(Passage)

Every summer when I was growing up, we would spend a week or two on holiday in the West of Ireland. These trips would always start in discomfort, as I was one of a large number of children squished into the back of a small car. It was a four or five hour journey, depending on whether we were headed to Galway or Kerry, but before we had even left the outskirts of Dublin, amidst the kicking, elbowing and shouting, someone would yell out “are we there yet?” Over time, though, we adjusted to the long road ahead of us, and, elbowing each other less, we would gaze out at the changing scenery, dream of the sunny beaches of the West and play games like “I Spy” and “20 Questions.”  Instinctively we realized we were stuck for a while and had better make the best of it.

The same could be said of our virus nightmare today. The uncomfortable truth is that right now we are stuck in no-man’s land. It is too late to crush the disease through intensive testing and too early to be rescued by better treatment or a vaccine. We appear to lack the collective discipline to maintain the kind of lockdown necessary to eradicate it. We also, however, are not so reckless or heartless as to abandon all caution and accept the potentially awful toll from a quick march to herd immunity.

More could be said on all of these points. However, for investors, it is probably best just to accept that both our lives and the economy will remain constrained by the pandemic into 2021 and look forward to better times thereafter. The sooner we accept that we are stuck on a long and unfamiliar road, the sooner we can consider what this new landscape means for investment choices.

Last week, the CDC outlined three phases for a return to normality. However, for the economy and markets, the road to recovery could perhaps be best described in a five-phase framework:

• The Strict Lockdown Phase
• The Adjusted Lockdown Phase
• The School Reopening/Better Treatment Phase
•  The Vaccine Distribution Phase
• The Post COVID-19 Phase

The Strict Lockdown Phase
The strict lockdown phase started in mid-March in many states and its full brunt will be seen in second-quarter economic data. At this point, we expect real GDP to fall roughly 5% annualized in the first quarter followed by a roughly 25% annualized decline in the second. While a huge drop in consumer spending would be the single biggest contributor to this decline, falling investment spending and falling inventory levels could also contribute to the weakness, only partly offset by a lower trade deficit.

(End Passage)
(Supplied material)

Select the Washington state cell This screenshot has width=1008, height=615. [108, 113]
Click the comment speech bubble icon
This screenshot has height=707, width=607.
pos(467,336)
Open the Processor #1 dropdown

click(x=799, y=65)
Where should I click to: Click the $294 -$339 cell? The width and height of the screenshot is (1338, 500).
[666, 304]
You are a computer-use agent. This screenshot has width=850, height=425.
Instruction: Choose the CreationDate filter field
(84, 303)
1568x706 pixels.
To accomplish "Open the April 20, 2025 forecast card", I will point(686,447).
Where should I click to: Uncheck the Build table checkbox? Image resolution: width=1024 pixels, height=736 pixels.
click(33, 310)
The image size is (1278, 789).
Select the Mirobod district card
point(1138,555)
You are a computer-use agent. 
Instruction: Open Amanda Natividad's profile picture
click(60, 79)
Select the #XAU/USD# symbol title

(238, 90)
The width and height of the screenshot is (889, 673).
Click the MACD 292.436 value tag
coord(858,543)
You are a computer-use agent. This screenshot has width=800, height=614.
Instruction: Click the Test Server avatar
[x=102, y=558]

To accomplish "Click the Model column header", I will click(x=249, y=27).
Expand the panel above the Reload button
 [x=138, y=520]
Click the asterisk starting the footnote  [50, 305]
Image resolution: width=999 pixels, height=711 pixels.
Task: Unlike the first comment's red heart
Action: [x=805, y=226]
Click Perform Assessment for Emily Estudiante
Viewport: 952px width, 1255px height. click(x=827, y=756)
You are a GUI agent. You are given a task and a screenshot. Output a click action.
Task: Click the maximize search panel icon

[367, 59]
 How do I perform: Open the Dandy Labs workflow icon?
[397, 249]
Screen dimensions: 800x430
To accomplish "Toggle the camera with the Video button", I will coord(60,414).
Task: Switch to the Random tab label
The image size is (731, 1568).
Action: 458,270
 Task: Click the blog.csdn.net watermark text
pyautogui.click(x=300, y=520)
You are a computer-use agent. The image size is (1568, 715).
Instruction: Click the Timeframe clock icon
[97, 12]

(End Supplied material)

Prompt 1:
In the passage on the pandemic economy, what decline in real GDP is expected for the second quarter?
Prompt 2:
Based on the passage on the pandemic economy, say whether each statement agrees with it, giving yes or no and quoting the deciding words: (a) The CDC outlined five phases for a return to normality. (b) The family drives to the West of Ireland took four or five hours. (c) It is still early enough to crush the disease through intensive testing.

Task response 1:
A roughly 25% annualized decline.

Task response 2:
(a) No: "Last week, the CDC outlined three phases for a return to normality."
(b) Yes: "It was a four or five hour journey, depending on whether we were headed to Galway or Kerry"
(c) No: "It is too late to crush the disease through intensive testing"